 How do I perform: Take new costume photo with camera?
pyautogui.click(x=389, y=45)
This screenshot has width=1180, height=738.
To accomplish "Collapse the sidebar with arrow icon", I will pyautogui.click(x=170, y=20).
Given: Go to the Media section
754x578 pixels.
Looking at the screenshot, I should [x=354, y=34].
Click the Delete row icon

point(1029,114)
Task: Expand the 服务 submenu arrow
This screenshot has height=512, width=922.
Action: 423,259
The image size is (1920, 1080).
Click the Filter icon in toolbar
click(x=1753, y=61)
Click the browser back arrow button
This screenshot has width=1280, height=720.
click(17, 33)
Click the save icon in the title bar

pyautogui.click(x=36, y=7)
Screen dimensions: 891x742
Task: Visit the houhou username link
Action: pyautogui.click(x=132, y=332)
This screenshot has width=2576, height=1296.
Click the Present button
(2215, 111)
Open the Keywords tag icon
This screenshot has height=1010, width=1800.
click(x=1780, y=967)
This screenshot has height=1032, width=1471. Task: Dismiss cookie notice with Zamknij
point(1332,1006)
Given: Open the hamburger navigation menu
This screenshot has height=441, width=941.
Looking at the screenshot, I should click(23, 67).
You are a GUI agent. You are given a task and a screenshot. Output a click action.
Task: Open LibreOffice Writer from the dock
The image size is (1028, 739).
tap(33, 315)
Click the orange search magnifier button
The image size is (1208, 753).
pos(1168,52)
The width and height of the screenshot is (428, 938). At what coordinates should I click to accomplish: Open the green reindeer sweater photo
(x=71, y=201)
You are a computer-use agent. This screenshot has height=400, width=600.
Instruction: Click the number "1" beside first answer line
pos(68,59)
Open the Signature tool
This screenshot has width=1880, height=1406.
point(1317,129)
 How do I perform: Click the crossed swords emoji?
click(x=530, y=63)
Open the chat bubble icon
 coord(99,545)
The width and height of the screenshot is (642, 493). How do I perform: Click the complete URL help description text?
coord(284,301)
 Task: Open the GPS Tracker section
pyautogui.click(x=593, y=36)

** WHAT IS EXPECTED **
The answer must consist of every entry, set down exactly as given.

** WRITTEN SOLUTION **
 How do I perform: Take new costume photo with camera?
pyautogui.click(x=389, y=45)
This screenshot has width=1180, height=738.
To accomplish "Collapse the sidebar with arrow icon", I will pyautogui.click(x=170, y=20).
Given: Go to the Media section
754x578 pixels.
Looking at the screenshot, I should [x=354, y=34].
Click the Delete row icon

point(1029,114)
Task: Expand the 服务 submenu arrow
This screenshot has height=512, width=922.
Action: 423,259
The image size is (1920, 1080).
Click the Filter icon in toolbar
click(x=1753, y=61)
Click the browser back arrow button
This screenshot has width=1280, height=720.
click(17, 33)
Click the save icon in the title bar

pyautogui.click(x=36, y=7)
Screen dimensions: 891x742
Task: Visit the houhou username link
Action: pyautogui.click(x=132, y=332)
This screenshot has width=2576, height=1296.
Click the Present button
(2215, 111)
Open the Keywords tag icon
This screenshot has height=1010, width=1800.
click(x=1780, y=967)
This screenshot has height=1032, width=1471. Task: Dismiss cookie notice with Zamknij
point(1332,1006)
Given: Open the hamburger navigation menu
This screenshot has height=441, width=941.
Looking at the screenshot, I should click(23, 67).
You are a GUI agent. You are given a task and a screenshot. Output a click action.
Task: Open LibreOffice Writer from the dock
The image size is (1028, 739).
tap(33, 315)
Click the orange search magnifier button
The image size is (1208, 753).
pos(1168,52)
The width and height of the screenshot is (428, 938). At what coordinates should I click to accomplish: Open the green reindeer sweater photo
(x=71, y=201)
You are a computer-use agent. This screenshot has height=400, width=600.
Instruction: Click the number "1" beside first answer line
pos(68,59)
Open the Signature tool
This screenshot has width=1880, height=1406.
point(1317,129)
 How do I perform: Click the crossed swords emoji?
click(x=530, y=63)
Open the chat bubble icon
 coord(99,545)
The width and height of the screenshot is (642, 493). How do I perform: Click the complete URL help description text?
coord(284,301)
 Task: Open the GPS Tracker section
pyautogui.click(x=593, y=36)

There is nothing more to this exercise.